Esto tres grandes ejemplos nos son dados de vez en cuando para salir de nuestra somnolencia, y para invitarnos a ofrecer más generosamente las contrariedades o penas que se nos presentan, para reparar la ofensa hecha a Dios por nuestras propias faltas, y para trabajar en la conversión de las almas en la medida en que el Señor lo ha querido para cada uno de nosotros desde la eternidad (9).
(1) Ia IIae, q. 87. De poena peccato debita.
(2) Supp., q. 15, a. 1.
(3) Al respecto, los scouts de Francia, el 15 de Agosto, han dado un gran ejemplo haciendo una gran parte de su peregrinación a Puy a pié, y descalzos, con una resistencia y una fe admirable, llena de promesas.

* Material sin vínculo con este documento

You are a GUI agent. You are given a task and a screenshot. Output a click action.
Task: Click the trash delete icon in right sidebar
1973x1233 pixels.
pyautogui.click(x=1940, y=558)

(4) “Señor, sea cual sea el género de muerte que os plazca reservarme, desde ahora, de todo corazón y con plena voluntad, lo acepto de vuestra mano, con todas sus angustias, penas y dolores”. Indulgencia plenaria en la muerte para aquellos que reciten dicha oración luego de la santa comunión.
(5) Gal., VI, 2.
(6) Supp., q. 13, a. 2.
(7) Recuérdese en L’Annonce à Marie de P. Claudel el personaje de Violaine, joven virgen enferma de lepra, que se ha ofrecido como víctima por Francia en la época del gran cisma.
(8) “Fiaccola romana”, por Myriam de G., Berutti, Torino. Prefacio del cardenal Piazza.
(9) Al término de su peregrinación a Nuestra Señora de Puy, los guías de Francia decían en su vía crucis: “Señor, por nuestros pecados, aceptamos el hambre, el frío, la pobreza”.
FUENTE: Vie Spirituelle n° 277, Junio de 1943. Traducción del francés del Dr. Martín E. Peñalva.